Der Verwaltungsrat des Instituto de Previsión Social (IPS), der paraguayischen Sozialversicherungs- und öffentlichen Gesundheitseinrichtung, hat am Dienstag, dem 8. die Situation von drei großen Immobilienbeständen geprüft: Villa Santo Domingo, Isla de Francia und die Wohnanlage Cantegrill. Die vorgelegten Daten zeigen geringe Rentabilität, Zahlungsrückstände, abgelaufene Verträge und laufende Rechtsstreitigkeiten.
Die Sitzung leitete Isaías Brítez. Für den Komplex Villa Santo Domingo, gelegen an der Ecke der Straßen Doctor Fleming und Avenida Santísimo Sacramento in Asunción, prüft das IPS, Teile der Anlage als Unterkunft für Ärzte und Assistenzärzte aus dem Landesinneren zu nutzen, die zur Weiterbildung in Chirurgie, Innere Medizin, Pädiatrie und Gynäkologie in die Hauptstadt reisen.
IPS-Präsident Andrés Gubetich sprach sich dafür aus, dass die in Ausbildung befindlichen Fachkräfte während ihres Aufenthalts in Asunción einen Ort zum Schlafen und für die Körperpflege haben. Vorgesehen ist, dass der Gesundheitsbereich der Institution ein formelles Programm erarbeitet, nachdem eine Ausschreibung für das Objekt ohne Interessenten blieb.

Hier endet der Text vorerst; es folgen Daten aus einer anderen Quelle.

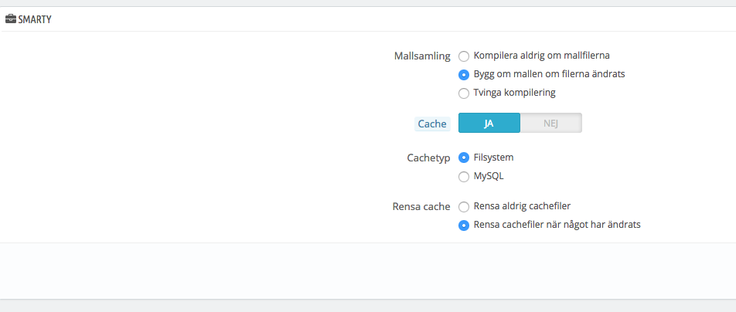This screenshot has width=736, height=312.
Task: Click the 'Kompilera aldrig om mallfilerna' option text
Action: [x=542, y=56]
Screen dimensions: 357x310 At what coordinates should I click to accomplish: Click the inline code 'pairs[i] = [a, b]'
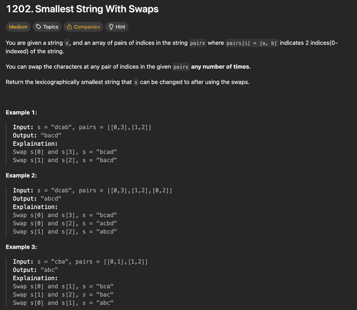point(251,43)
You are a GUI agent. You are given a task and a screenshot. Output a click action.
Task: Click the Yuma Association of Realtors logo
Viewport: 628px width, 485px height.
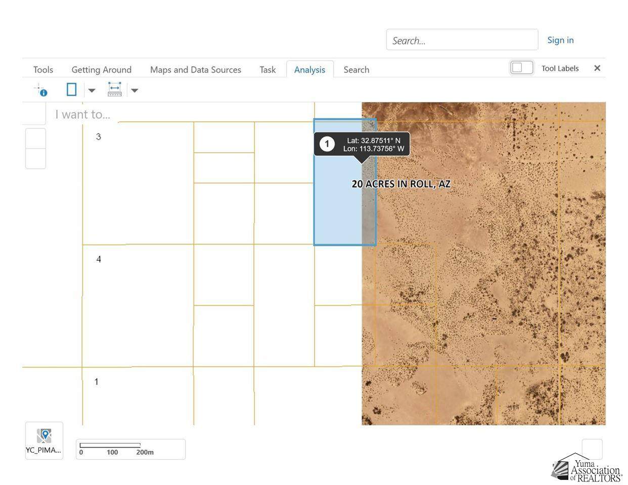tap(587, 468)
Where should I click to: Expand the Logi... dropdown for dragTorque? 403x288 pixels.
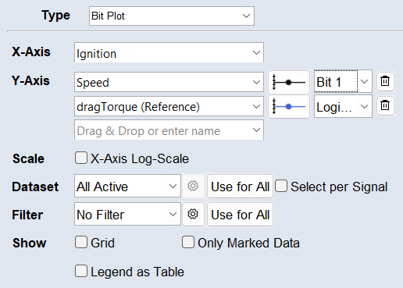(x=343, y=106)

Das Gelände Isla de Francia umfasst fast acht Hektar, aufgeteilt in zwei Flächen und 17 Parzellen. Die Investitionsabteilung des IPS teilte mit, dass der aktuelle Buchwert bei etwa 23,498 Milliarden Guaraní liegt. Das Grundstück wurde 1976 und 1977 für 94,810 Millionen Guaraní erworben.
Trotz des hohen Vermögenswerts beliefen sich die Einnahmen 2025 auf 1,348 Milliarden Guaraní, was einem monatlichen Durchschnitt von 112,365 Millionen entspricht. Bis August dieses Jahres wurden 923,054 Millionen Guaraní eingenommen, durchschnittlich 115,381 Millionen pro Monat. Die geschätzte Rendite liegt zwischen 5 % und 5,7 %, was vom Verwaltungsratsmitglied Ramón Zarza, Vertreter des Arbeitsministeriums, als unzureichend bewertet wird.
Die Verträge mehrerer Nutzer liefen im März 2024 aus. Óscar Martínez, Leiter der Vermietungsabteilung, erklärte, das IPS habe versucht, die Mietpreise anzupassen, etwa von 20 Millionen auf 30,5 Millionen Guaraní oder von 6,5 Millionen auf 9,523 Millionen. Einige Mieter lehnten neue Verträge ab und zahlten weiterhin die alten Beträge.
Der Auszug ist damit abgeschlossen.